Cover any outdoor plants with plastic sheeting. If you're indoors, protect floors and baseboards with plastic sheeting.
Wet exterior walls with a garden hose. Spray interior walls with water from a spray bottle.
Mix 1 cup of bleach with 1 gallon of water. Wear chemical resistant gloves. You can substitute commercial brick cleaners available at home centers and hardware stores. Do not use unbuffered muriatic acid solutions.
Wet a stiff wire brush in the bleach solution and thoroughly scrub the bricks. Work from the top down. All the mixture to sit on the brick for five minutes.
Rinse the bricks with clean water from the top down. Exterior brick can be rinsed with a garden hose. For interior brick, fill a bucket with clean water and sponge the brick off, changing the water in the bucket frequently.

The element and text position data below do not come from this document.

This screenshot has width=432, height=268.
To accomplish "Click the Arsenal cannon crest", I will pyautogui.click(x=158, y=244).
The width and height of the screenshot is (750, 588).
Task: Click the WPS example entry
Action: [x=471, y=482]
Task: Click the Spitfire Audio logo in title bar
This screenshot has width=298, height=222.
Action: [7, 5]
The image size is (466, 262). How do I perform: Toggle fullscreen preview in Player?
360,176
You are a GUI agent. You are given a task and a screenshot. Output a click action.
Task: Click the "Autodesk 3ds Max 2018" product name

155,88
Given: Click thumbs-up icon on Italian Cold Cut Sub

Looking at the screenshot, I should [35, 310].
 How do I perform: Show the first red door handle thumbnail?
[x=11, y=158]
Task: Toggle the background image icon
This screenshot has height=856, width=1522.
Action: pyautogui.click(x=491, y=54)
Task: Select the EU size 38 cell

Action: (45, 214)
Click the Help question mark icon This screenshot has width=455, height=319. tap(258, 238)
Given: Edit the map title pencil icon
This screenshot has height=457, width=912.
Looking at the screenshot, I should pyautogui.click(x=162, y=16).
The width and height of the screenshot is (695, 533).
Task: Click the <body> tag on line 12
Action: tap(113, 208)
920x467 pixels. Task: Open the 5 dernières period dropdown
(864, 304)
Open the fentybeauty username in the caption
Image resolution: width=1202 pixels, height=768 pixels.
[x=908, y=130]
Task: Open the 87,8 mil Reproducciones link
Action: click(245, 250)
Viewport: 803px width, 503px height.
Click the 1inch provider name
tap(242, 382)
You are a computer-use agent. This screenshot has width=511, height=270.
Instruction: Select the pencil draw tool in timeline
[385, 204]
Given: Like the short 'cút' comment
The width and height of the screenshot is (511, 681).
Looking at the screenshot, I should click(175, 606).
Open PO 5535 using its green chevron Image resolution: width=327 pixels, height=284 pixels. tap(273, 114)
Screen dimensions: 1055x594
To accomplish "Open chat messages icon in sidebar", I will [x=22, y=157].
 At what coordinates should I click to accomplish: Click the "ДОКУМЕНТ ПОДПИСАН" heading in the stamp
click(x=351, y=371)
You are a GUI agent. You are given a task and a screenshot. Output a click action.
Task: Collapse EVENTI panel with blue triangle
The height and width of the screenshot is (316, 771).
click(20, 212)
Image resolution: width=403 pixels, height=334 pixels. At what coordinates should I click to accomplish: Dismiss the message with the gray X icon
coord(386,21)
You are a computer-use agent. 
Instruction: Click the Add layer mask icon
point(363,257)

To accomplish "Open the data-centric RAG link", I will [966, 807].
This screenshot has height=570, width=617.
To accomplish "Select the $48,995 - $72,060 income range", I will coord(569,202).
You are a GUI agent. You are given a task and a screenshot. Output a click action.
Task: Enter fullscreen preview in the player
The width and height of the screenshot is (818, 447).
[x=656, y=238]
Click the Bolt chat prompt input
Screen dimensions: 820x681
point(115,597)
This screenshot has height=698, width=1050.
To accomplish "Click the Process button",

Repeat the process until the surface of the brick is clean.
Patch the mortar. A pressure washer can easily force water behind the brick. Allow the new mortar to dry at least a week.
Wet the brick thoroughly. For exterior brick, use a low pressure setting, starting at the bottom.
Apply a detergent made for cleaning brick with the pressure washer on a low pressure setting, working from the bottom to the top. Allow the detergent to sit for about five minutes. The key to cleaning brick is using less pressure and more detergent, so if any areas dry out too quickly, re-wet them with detergent.
Scrub heavily soiled areas with a stiff wire brush or a rotating brush attachment on the pressure washer.
Brick is easily damaged, so attach a low-pressure nozzle and gently rinse the detergent. Work from the top to the bottom.